The Times is still seen by some as “the paper of record”, but it’s more The Sun in more expensive shoes and with less of a tendency to put on what it imagines is a ‘working class’ accent. It exists to support, defend, and further the status quo to such an extent that Rocking All Over The World should be played in its newsroom at all times.
It’s no surprise that a paper that regularly prints columns by Melanie Phillips — who was quoted favourably several times in Anders Behring Breivik’s manifesto — and thinks nothing of printing Clare Foges’ persistent attacks on Gypsy, Roma and Traveller communities should find the Commission’s report compelling.
Day in day out, The Times acts as a megaphone for a political and media culture that tells you to ignore what your eyes and ears tell you in favour of an established line. While it still affects to ‘speak truth to power’ in investigations on its news pages, the underlying story it tells is one of Britain being ‘great’, our leaders basically being fine, and our complaints being ‘snowflake wokery’ from people who just didn’t pull hard enough on their bootstraps.

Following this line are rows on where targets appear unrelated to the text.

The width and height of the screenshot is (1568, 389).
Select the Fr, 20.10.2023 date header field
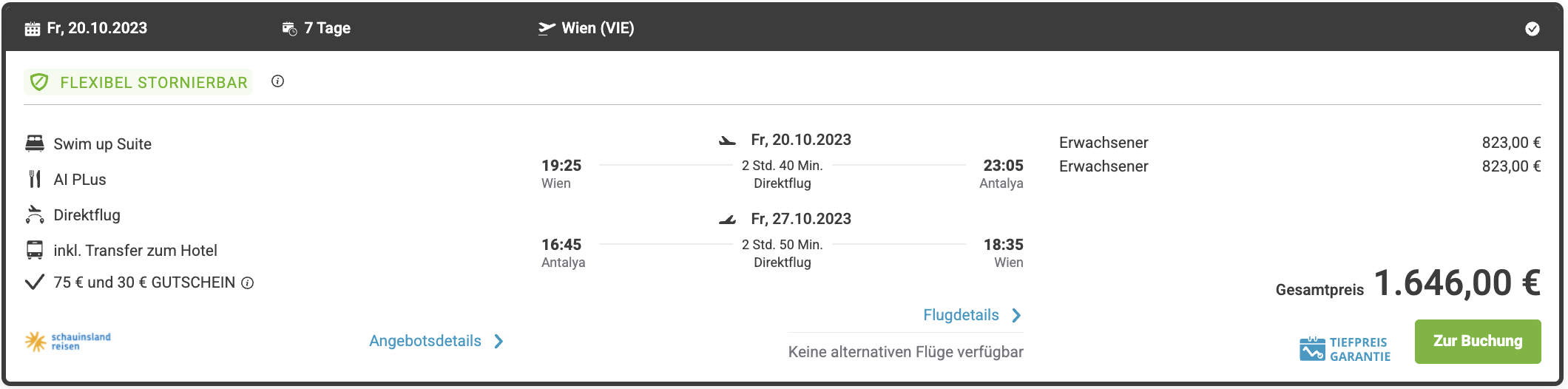point(97,28)
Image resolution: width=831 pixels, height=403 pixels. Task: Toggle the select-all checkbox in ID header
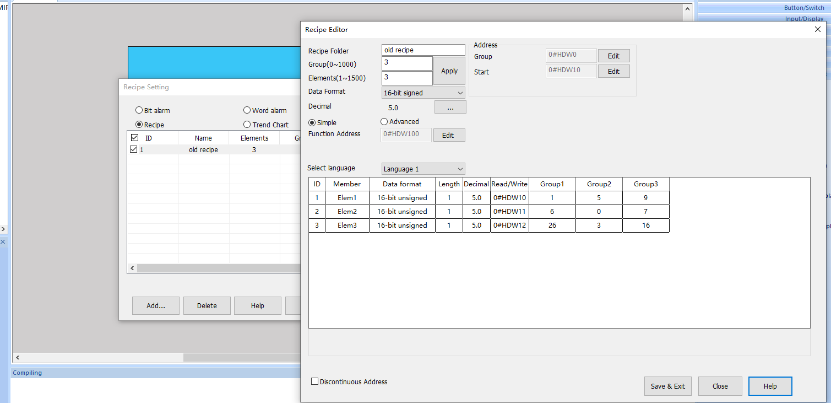(x=134, y=138)
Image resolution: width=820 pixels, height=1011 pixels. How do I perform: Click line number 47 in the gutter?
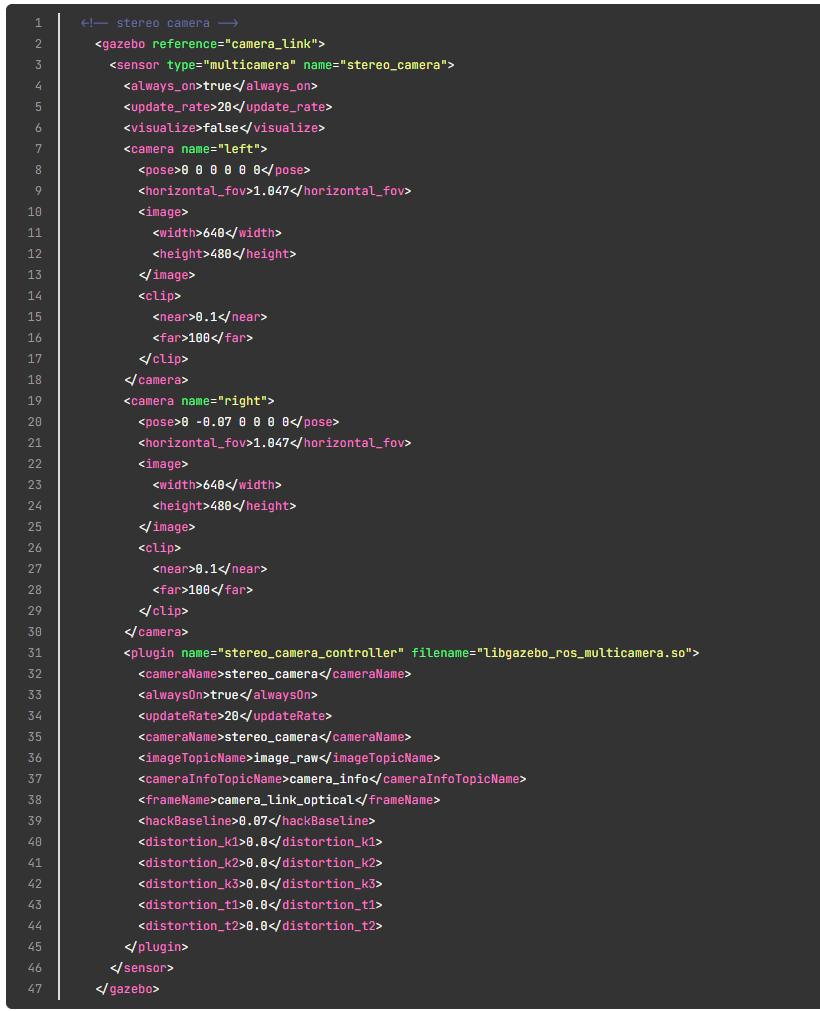pos(37,989)
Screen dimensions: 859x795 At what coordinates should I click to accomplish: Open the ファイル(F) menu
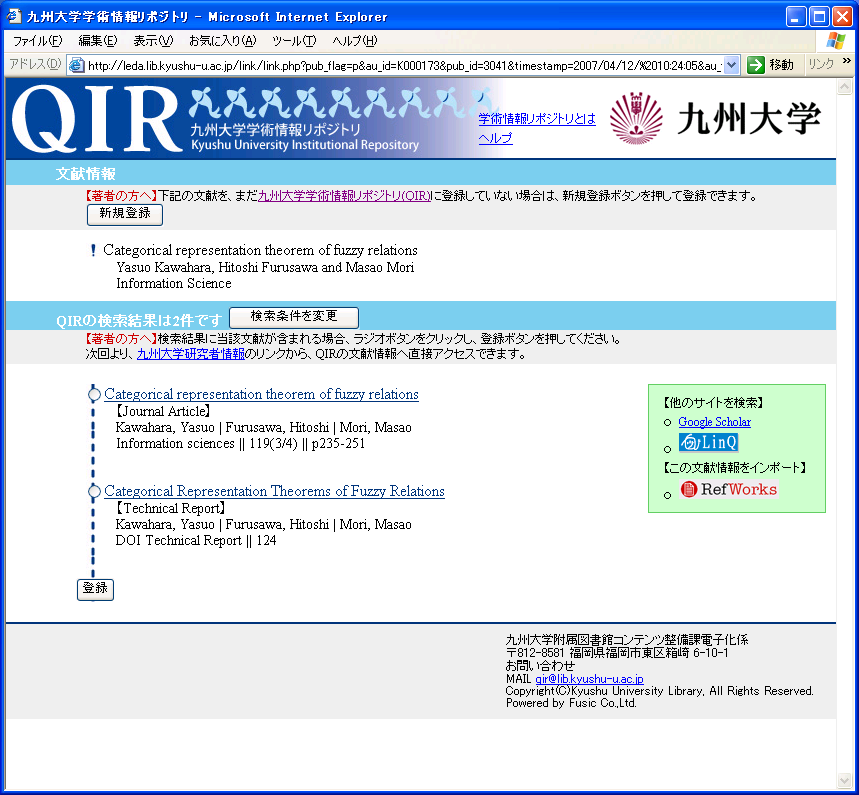pyautogui.click(x=37, y=41)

As Nadine White writes, the report was “months overdue… 258 pages long” and “feature some staggering assertions – and a lot of glaring omissions”. If The Times was inclined to read the document as carefully as White has, it would struggle to excuse the cherry-picked data, gaslighting tone, and clear evidence that the conclusion was written before the work was even begun.
But that doesn’t fit with its worldview so instead we get a leader column that concludes that “nobody approaching the commission’s report in good faith could disagree.” Did none of The Times leader writers read their own colleague Sathnam Sanghera’s recent book Empireland?
Qwhite hard to work out why the newspapers would be so keen to accept claims that institutionalised racism isn’t a thing, isn’t it?